The dishes of Melting Pots (a Fiction Based on Facts) at Proyectos Monclova

Windows of the World was an iconic restaurant of New York, known as the most profitable restaurant in the USA. For anyone interested in food and restaurant history “Windows”—as it was called by those who worked there—is an incredible case study. Raúl Ortega Ayala’s selection of the image of a buffet served at the restaurant is a beautiful invitation to dive into a piece of American food history that is hardly ever told.

 I started my research into the dishes that appear in the photograph by reviewing archives of menus found online, mainly in auction houses. I then made a list of the dishes I recognized and looked for the common threads that repeated between those recipes. There were many visual cues in the image of the buffet that suggested it was from the 1980’s, so I began researching publications by iconic the American food authors of the time for recipe inspiration, including Alice Waters of Chez Panisse, James Beard, and Julia Child. Though a ten year span is a considerable amount of time and looking to recipes from Berkeley, California when re-creating a New York City restaurant’s dishes may seem sacrilegious to food historians, I felt it was important to realize dishes that would be palatable to today’s tastes, while also staying honest to the aesthetic and techniques of that era.
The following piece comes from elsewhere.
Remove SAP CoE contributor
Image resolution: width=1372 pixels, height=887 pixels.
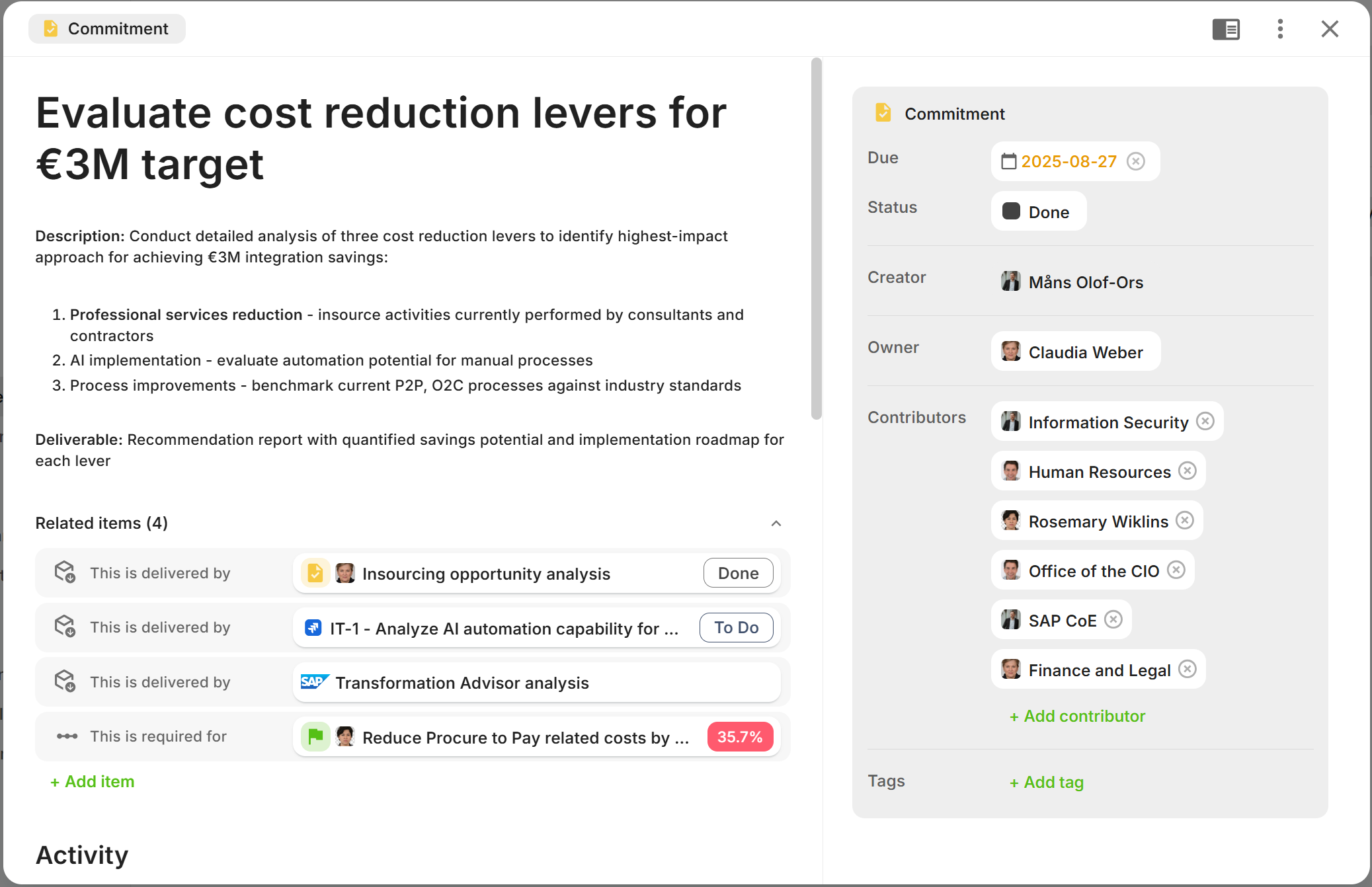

 The world is still in many ways digesting the events of September 11, 2001, 16 years later. In the spirit of Ortega Ayala’s piece, I updated the recipes to reflect other horrors that the world is digesting today by adding Aleppo peppers. These peppers are disappearing, a direct and concrete result of the ongoing conflict in Syria which is preventing their cultivation.
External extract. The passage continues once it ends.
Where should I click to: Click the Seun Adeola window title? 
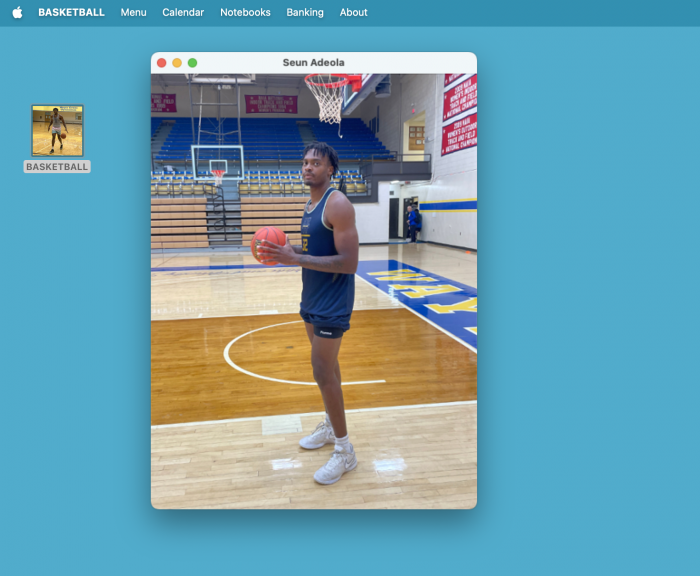(313, 63)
 The beauty about food is the simplicity with which it communicates. My research is inspired as much by flavor and technique, as it is by the stories of the people participating in the food chain. Woven into the dishes I prepared and presented for Melting Pots (a fiction based on facts) is the story of Fekkak Mamdouh, a 45-year-old Moroccan man who was a headwaiter and beloved union leader at Windows on the World. Mamdouh coauthored The Accidental American and was one of the founders of Restaurant Opportunities Center (ROC) that was established to provide support for the displaced workers, including undocumented immigrants, who survived 9/11 attacks on the World Trade Center in 2001.

 The personal accounts of the people who were part of the Windows family are for me the most moving part of this project.  My research as a food historian and chef is motivated by my desire to preserve and share the stories of the people of who lived them through the most accurate historical recreation of their recipes possible.